= TASK STATEMENT =
Beginning with the line that holds "Screen dimensions: 1284x963", output every remaining line of the material below exactly, and include none of the pictures.
━━ DATA SECTION
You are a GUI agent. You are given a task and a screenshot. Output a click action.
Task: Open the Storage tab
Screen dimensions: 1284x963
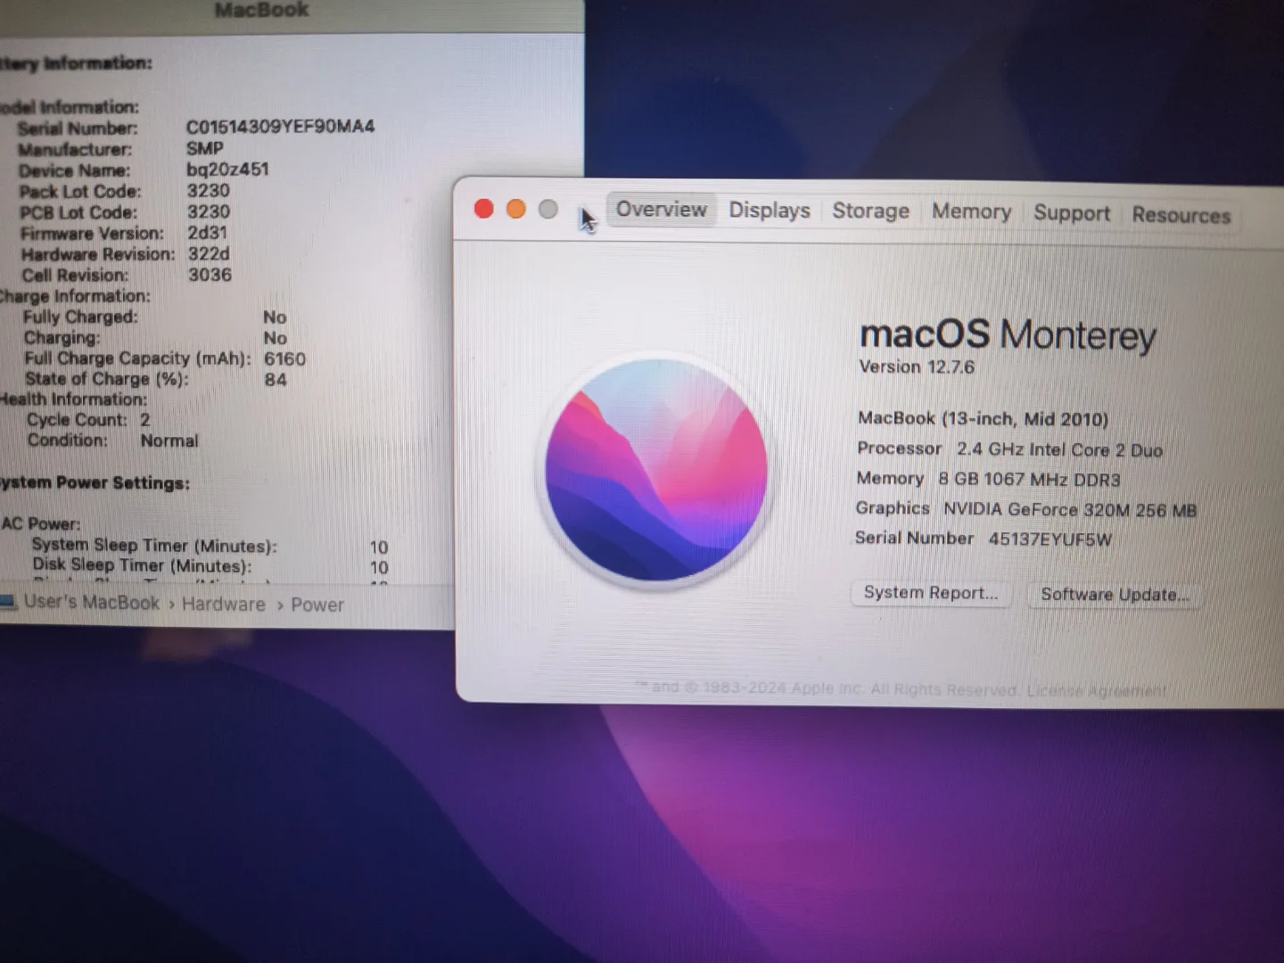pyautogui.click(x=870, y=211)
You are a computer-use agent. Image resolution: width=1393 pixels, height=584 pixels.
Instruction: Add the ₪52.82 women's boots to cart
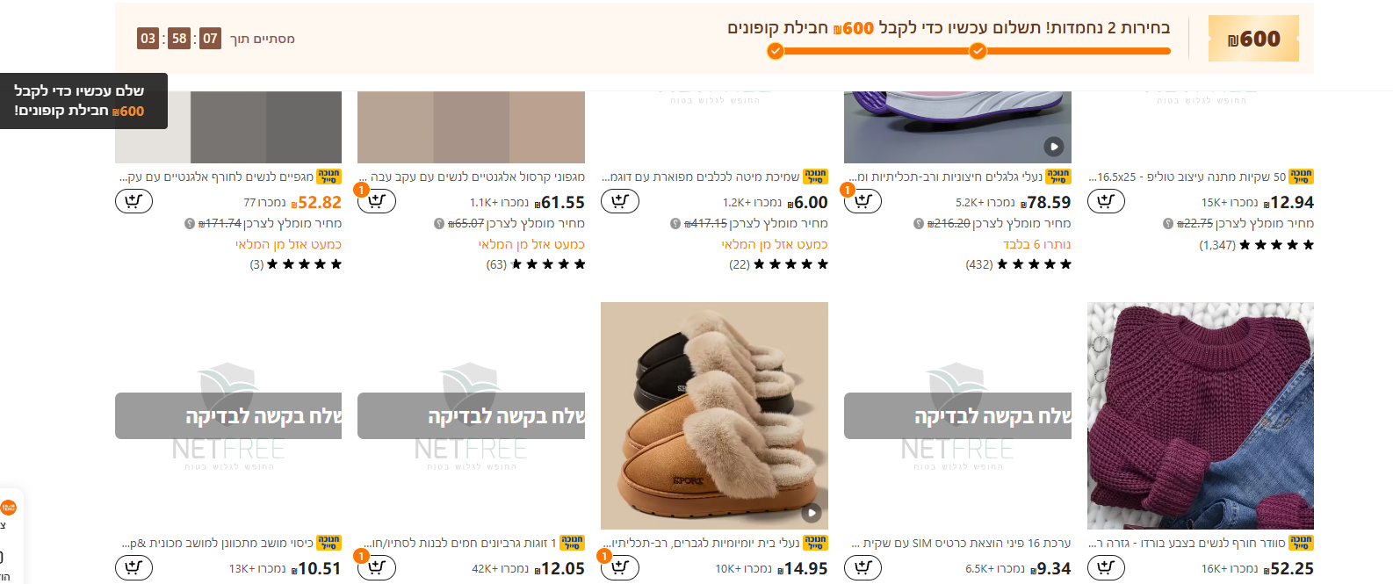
━━━━
= EXERCISE SOLUTION =
Screen dimensions: 1284x963
pyautogui.click(x=870, y=211)
You are a computer-use agent. Image resolution: width=1393 pixels, height=584 pixels.
Instruction: Add the ₪52.82 women's boots to cart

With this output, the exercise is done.